Journalism: Code of Ethics


In the last two decades, the ways in which news industries work have undergone a massive change. Where previously consumers were limited to what newspapers and various local news organizations provided, with the introduction of the Internet to the equation anyone can now take ‘news’ into their own hands. Thus the creation of what I believe is ‘new media’ — where the ‘old’ media was defined as being a means of mass communication from producers to consumers such as television and radio, new media is interactive content that is produced and responded to by the consumers themselves, usually straight from the source. This leaves out the middleman that is the news organization, and explains parts of the fall in popularity of newspapers. Because of this, the journalistic code of ethics should be applied to both professional journalists and citizen journalists, as having a code of ethics that is only applied to professional journalists and leaves out a good portion of other sources that consumers get news from is an exercise in futility. The following guidelines to ethical reporting are only the very basics, and far from encompass all the possible situations that could happen while reporting.


Journalists should have a responsibility to the accuracy of their work, including context, sources and the report itself. They should never knowingly include false information or report in a way that intentionally misleads the viewers. All content should undergo fact checking before being published — this leads to the next point, which is that of sources. Sources should not include those that are open to the public for editing, unless the reporter is searching for the opinion of the general public and makes explicitly clear that the information that they gain from this is from this sort of source. This is the importance of context — making a news report holds the underlying implication that all included is truth, and if not made clear then the audience may mistake speculation as the fact of the matter. Thus, context must be provided in all circumstances — to provide another example, when the journalist is unsure of their information they should leave it out of the report or make it clear that they don’t have solid facts on that particular matter. The sources themselves should be open to the public so that the audience themselves can judge the reliability and accuracy of the source — unless there are special situations such as anonymous sources, whom should be avoided as much as possible unless they face possible negative consequences or have exclusive information.

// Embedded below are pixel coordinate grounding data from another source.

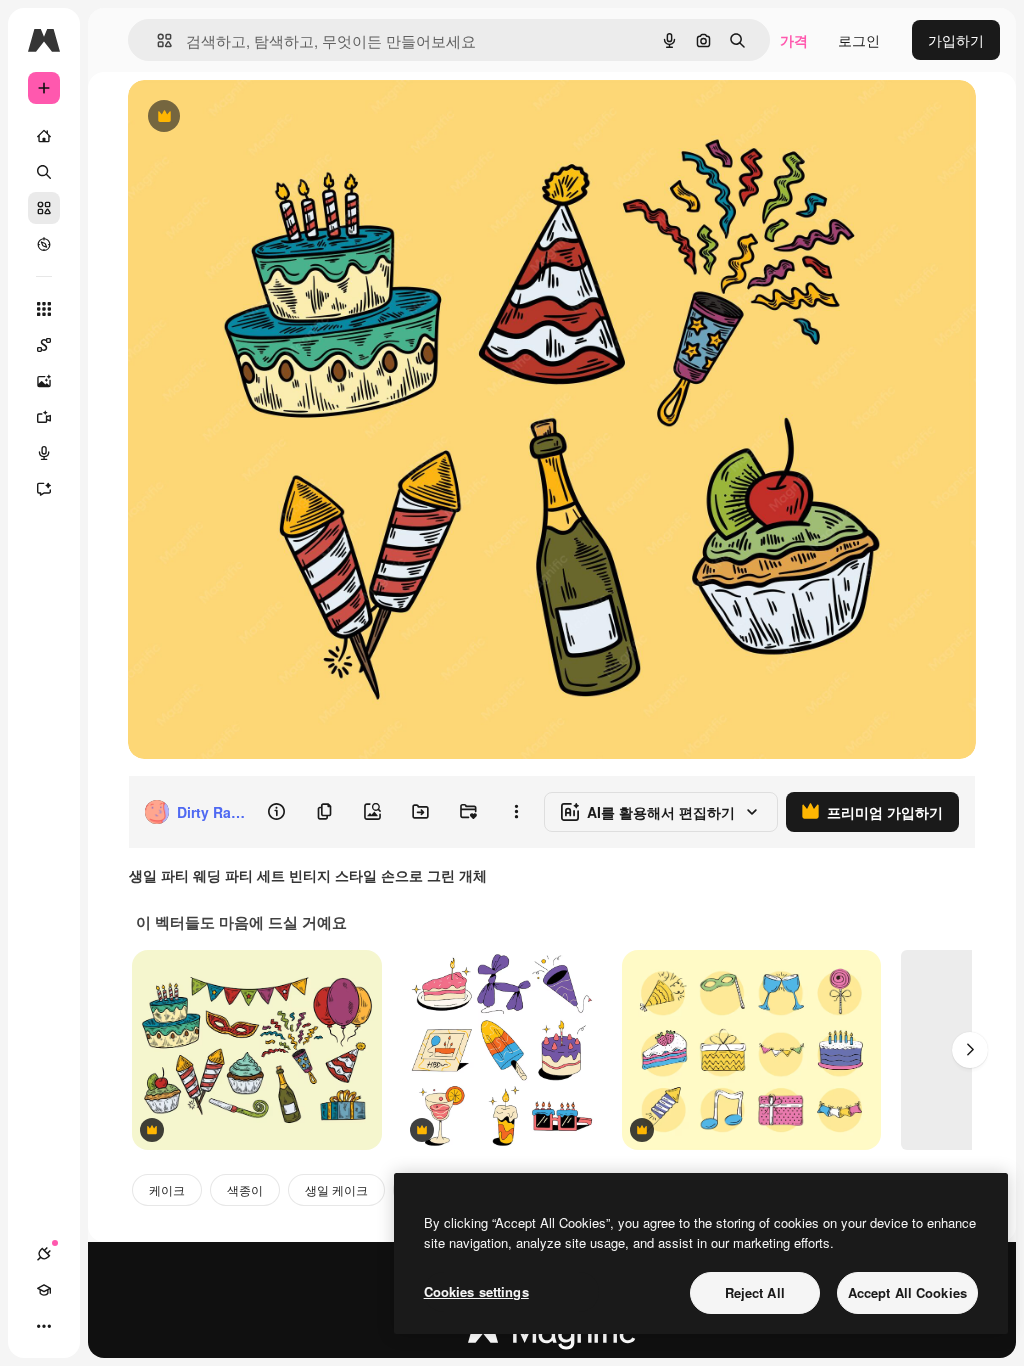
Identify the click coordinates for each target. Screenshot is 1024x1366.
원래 (243, 117)
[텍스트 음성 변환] (44, 453)
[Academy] (44, 1290)
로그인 (859, 40)
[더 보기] (44, 1326)
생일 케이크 (336, 1189)
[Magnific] (552, 1337)
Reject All (755, 1292)
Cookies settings (476, 1291)
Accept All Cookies (907, 1292)
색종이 (245, 1189)
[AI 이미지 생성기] (44, 381)
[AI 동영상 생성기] (44, 417)
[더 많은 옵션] (516, 812)
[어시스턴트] (44, 489)
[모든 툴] (44, 309)
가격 (794, 40)
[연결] (44, 1254)
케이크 (167, 1189)
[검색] (44, 172)
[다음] (970, 1050)
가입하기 (956, 40)
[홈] (44, 136)
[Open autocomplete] (156, 40)
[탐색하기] (44, 244)
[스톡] (44, 208)
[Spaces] (44, 345)
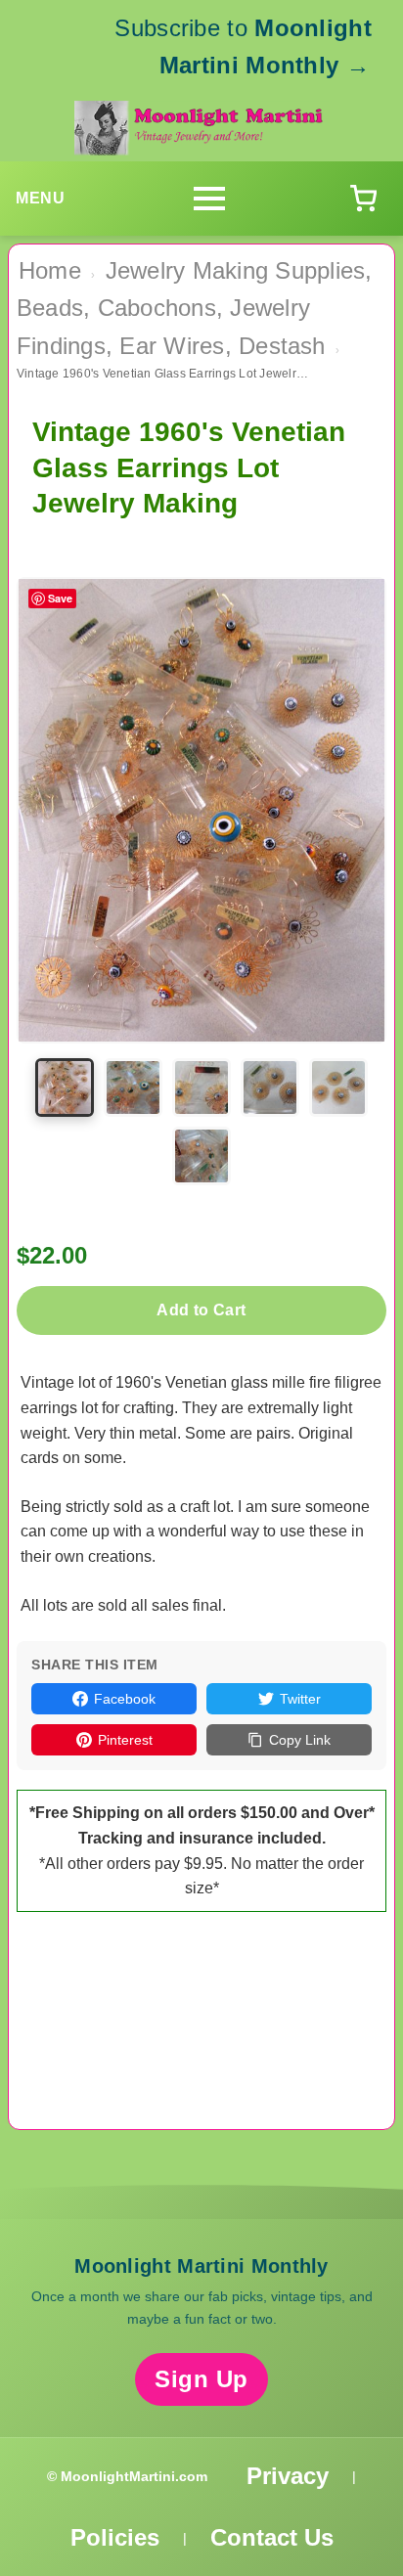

Journalists should never let anyone or anything affect the truth of their report, nor should they allow themselves to be censored purely so that certain parties can gain from it. Censorship is only acceptable in circumstances where spreading the information could cause harm to others — for example, an unproved bomb threat, which could cause mass panic amongst the public. Journalists should not allow sponsors or people that fund them to have an influence on their reporting in any way, nor should they involve themselves personally in circumstances that could affect their capacity to report in an unbiased manner. Facts and opinions should always be clearly differentiated between, and the report should be checked so that the personal views of the journalist are not skewing the facts of the matter. Opinionated language in general should be minimized because even though one may not think so, there are many subtle ways in which language can convey bias — for example, racism in America had been subtly reinforced by the reporters using negative language such as ‘thug’ in the case of black criminals and positive language such as ‘misguided youth’ in the case of white criminals. When reporting, both sides of a debate should have the opportunity to speak and represent themselves, regardless of whether the report is criticizing their crimes.


An important part of ethical journalism also lies in the ways in which information is gathered. Journalists should adhere to standards of openness and honesty when gathering information and interviewing sources — this includes identification of their news organization and the fact that this will likely be going into an article. In more sensitive situations, it would be prudent to gain informed consent from the interviewee, especially when there could be possible negative consequences to them as a result of their being interviewed. When sensitive situations are part of a journalist’s work, whether they are political or otherwise, sometimes subterfuge and deception is required in order to gain information that could potentially prevent a great deal of harm. When this happens, the circumstances through which the journalist gained the material must also be reported along with the content they gathered with complete transparency. And to re-iterate the obvious, local laws should always be followed when gathering information.

Furthermore, there is the problem as to whether one should report aspects of private lives. For public figures such as celebrities and politicians, disclosing material on their personal lives is expected and acceptable to a certain extent — however, journalists should keep in mind the wellbeing of their subjects and the fact that they are toeing a somewhat delicate line — i.e. not intruding into their homes. For those that lead private, normal lives however, one should not report on them unless they are related to an important case and the details of their life relate to that particular piece of news. Informed consent should be given, and special care must be taken around children and those that cannot really give consent.

Controversial material

To begin with, journalistic material absolutely should not contain hate speech from the journalist aimed at any group, regardless of race, gender or sexuality. When a journalist degrades into hate speech, what they write cannot truly considered the ‘truth’ anymore and can only be seen as another person airing out their personal views — it is not journalism, regardless of whether they are a professional or not. On the other hand, reporting on a hate speech isn’t inappropriate, although concerns have been brought up that it may be furthering the agenda of those who made the malicious speech. It is up to the journalist personally whether they wish to report such material, but a warning of the content before reading is recommended for the benefit of the audience. These warnings can also be applied in the case of other controversial material and things like gory photos, nudity, etc.


This is my personal view as to what should be part of the basics of an ethical code for journalism, and does not cover all situations.